Article 210.19 (c) of the NEC states that for ranges of 8¾ kW or more the minimum branch circuit rating shall be 40 amperes. If you look closely at the installation instruction manual for a range virtually all of them will specify min. 40 amp. The nameplate for a typical range will be 12kW, and this rating is with the oven and all burners operating simultaneously, which very seldom happens, for this reason the Code, being the bare minimum for safety, allows this de-rating, so a 8/3 w/G NM can be used However me personally I like to build above minimum code and pull a 6/3 w/G good for 50 amp because some higher end double oven ranges will specify 50, and there's a real possibility that sometime down the road the family living in that home may grow and decide the need to replace the single oven range with a double oven and the cost difference between 8 and 6 gauge wiring during the rough-in is not that much. So if you're building a house and plan on using an electric range, or renovating and pulling a new range circuit, just go with 6 gauge and 50 amp.

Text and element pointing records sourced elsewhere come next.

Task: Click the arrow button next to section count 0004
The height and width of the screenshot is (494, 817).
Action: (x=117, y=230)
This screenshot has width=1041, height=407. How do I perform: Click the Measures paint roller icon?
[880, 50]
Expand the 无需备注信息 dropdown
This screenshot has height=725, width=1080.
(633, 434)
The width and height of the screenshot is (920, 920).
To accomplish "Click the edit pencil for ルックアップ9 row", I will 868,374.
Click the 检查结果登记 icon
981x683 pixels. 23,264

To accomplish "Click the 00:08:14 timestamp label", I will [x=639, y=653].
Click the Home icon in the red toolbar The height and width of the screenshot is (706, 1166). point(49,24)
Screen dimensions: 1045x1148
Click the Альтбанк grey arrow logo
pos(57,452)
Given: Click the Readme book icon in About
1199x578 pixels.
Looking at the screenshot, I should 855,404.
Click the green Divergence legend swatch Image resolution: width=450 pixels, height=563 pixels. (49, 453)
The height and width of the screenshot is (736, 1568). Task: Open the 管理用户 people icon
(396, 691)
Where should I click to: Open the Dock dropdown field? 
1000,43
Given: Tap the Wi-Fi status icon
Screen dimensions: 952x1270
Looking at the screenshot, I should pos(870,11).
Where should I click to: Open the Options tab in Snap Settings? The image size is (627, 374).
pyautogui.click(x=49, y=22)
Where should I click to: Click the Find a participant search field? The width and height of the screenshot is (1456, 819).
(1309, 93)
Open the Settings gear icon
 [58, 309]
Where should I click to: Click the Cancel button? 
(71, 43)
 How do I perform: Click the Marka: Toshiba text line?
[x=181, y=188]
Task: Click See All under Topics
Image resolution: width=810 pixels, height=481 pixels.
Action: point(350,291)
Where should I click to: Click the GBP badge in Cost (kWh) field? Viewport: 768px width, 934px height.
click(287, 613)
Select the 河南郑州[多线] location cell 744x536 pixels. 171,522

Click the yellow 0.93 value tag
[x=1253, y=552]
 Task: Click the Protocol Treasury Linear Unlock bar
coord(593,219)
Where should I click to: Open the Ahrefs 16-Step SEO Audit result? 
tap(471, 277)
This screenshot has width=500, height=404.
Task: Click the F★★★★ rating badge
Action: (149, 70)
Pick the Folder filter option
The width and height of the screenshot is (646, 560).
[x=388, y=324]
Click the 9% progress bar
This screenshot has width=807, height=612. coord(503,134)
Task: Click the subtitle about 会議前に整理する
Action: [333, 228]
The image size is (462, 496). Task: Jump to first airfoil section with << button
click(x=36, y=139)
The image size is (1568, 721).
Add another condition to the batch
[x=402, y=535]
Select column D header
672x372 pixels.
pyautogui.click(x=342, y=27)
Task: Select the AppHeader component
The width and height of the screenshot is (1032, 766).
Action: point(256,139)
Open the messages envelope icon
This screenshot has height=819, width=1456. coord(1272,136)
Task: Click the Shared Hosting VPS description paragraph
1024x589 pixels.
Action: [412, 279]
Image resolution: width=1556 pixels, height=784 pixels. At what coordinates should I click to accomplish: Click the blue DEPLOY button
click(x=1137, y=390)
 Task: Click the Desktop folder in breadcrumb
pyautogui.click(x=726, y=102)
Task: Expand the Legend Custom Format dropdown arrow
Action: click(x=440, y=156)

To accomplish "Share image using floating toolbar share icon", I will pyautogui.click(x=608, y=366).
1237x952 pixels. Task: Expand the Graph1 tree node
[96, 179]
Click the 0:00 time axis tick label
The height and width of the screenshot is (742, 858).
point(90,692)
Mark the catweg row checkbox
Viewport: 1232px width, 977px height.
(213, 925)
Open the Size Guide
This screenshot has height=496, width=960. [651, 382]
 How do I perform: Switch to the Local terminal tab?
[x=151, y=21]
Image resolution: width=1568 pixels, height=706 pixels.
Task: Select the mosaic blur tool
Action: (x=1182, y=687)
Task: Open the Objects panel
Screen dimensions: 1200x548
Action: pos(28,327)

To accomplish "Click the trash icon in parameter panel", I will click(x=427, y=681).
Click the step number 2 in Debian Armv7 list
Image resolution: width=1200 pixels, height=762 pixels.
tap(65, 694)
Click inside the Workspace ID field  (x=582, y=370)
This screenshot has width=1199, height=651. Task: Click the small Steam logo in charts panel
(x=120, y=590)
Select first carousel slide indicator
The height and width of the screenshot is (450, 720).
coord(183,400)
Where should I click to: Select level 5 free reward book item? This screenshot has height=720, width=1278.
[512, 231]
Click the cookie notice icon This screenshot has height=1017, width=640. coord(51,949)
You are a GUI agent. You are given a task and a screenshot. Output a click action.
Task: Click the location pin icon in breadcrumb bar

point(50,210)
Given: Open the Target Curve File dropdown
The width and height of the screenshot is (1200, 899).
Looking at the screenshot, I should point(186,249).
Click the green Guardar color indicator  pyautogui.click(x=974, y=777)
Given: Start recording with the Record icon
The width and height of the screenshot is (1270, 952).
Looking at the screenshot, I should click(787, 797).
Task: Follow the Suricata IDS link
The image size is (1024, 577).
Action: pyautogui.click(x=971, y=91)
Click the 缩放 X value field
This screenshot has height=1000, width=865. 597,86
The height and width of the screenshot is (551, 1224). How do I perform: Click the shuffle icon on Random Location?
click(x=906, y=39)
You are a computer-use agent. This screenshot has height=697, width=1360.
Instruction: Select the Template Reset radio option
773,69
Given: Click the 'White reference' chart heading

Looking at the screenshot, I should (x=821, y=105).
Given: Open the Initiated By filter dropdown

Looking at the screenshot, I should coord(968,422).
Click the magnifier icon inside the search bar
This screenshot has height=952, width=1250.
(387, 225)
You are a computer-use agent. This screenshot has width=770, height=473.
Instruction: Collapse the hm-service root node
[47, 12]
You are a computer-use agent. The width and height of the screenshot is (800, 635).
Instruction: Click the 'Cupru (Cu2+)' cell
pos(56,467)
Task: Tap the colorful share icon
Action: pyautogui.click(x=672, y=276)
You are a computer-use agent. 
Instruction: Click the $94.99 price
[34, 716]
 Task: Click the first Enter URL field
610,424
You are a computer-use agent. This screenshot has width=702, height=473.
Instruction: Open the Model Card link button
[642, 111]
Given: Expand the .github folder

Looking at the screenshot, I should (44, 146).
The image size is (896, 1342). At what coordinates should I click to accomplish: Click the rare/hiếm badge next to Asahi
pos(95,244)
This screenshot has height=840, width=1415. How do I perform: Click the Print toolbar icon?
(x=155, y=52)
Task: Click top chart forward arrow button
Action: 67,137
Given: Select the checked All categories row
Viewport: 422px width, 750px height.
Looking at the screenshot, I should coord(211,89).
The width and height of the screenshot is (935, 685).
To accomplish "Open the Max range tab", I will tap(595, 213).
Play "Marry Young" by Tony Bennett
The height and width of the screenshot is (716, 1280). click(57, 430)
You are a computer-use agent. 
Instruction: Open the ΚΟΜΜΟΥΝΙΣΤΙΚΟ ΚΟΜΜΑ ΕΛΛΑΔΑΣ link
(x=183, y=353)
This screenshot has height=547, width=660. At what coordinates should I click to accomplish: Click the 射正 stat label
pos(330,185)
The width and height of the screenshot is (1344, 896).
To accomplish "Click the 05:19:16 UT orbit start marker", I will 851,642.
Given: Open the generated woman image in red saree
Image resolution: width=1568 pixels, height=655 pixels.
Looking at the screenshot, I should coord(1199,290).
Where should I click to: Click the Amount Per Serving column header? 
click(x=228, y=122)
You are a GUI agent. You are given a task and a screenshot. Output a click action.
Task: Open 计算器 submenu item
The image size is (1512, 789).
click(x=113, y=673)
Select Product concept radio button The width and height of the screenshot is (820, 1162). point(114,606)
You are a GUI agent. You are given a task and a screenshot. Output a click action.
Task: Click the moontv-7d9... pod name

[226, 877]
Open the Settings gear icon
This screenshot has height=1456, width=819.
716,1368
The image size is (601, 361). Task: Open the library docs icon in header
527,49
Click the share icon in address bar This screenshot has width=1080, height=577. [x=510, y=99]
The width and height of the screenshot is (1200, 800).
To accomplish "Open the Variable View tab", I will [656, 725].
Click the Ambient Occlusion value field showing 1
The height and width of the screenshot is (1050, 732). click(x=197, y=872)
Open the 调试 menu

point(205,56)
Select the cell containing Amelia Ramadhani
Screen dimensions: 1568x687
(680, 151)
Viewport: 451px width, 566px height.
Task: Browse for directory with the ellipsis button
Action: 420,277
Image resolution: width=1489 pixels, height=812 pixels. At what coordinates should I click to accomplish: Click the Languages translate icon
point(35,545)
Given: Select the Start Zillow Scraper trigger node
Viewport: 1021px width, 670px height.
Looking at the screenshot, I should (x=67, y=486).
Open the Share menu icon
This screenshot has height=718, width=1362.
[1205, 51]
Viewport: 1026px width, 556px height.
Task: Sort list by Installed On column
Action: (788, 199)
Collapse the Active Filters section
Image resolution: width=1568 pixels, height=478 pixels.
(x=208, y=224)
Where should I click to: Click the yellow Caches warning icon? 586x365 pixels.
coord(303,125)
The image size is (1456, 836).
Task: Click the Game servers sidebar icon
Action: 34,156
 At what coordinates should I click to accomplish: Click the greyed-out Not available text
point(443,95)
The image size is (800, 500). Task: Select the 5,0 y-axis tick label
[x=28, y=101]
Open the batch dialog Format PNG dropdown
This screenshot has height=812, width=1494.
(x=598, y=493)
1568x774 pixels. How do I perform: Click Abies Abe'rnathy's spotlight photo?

Awesome video very well done covered everything I needed to know Thank you
Thanks I'm glad you liked , glad we could help out
GOOD VIDEO...
Glad you enjoyed it
Keep it up
thanks Shaw!
Today installed one new heat top range and there was only three wire but the heat top had 4 I was confused and the heattop range wasn't heating, I will go back tomorrow and do the wiring to the right as you thought me, thank you very much
What got me confused was the way old three wire plugs like this one had no ground. Yet there are more modern welders etc that use a three wire plug that has a ground and no neutral, using a plug like the NEMA 6-30 or 6-50. So, to adapt those newer appliances into a 4 prong receptacle without changing the receptacle, you can use a cord adapter that caps the neutral wire, not the ground. By capping off the unused neutral wire the possible complication of dangerous bonding of home neutral and ground at the appliance level is prevented. To avoid need for a neutral, those newer appliances feed electronics from step down transformers within the appliance, leaving the ground for fault current only. This also highlights how important it is to wire the very rare, oldest appliances correctly. If you decide to add a dedicated ground wire to those really old appliances you need to be sure any bonding within the appliance between neutral and your new equipment ground has been removed. Otherwise you could find nuisance tripping of AFCI breakers, even those unrelated to the circuit involved, because of unwanted stray voltage and current on the home ground line.
we test the tester before and after use.
The silly thing is designed electric stoves so that they REQUIRE a neutral. With led lighting etc., all the control and lighting can be run off the 240 volts. The over lighting might require some hard thinking but that's OK. The existing 3 wire circuit would have to have a 2 wire plus ground 50A outlet. The ground/neutral is already ok.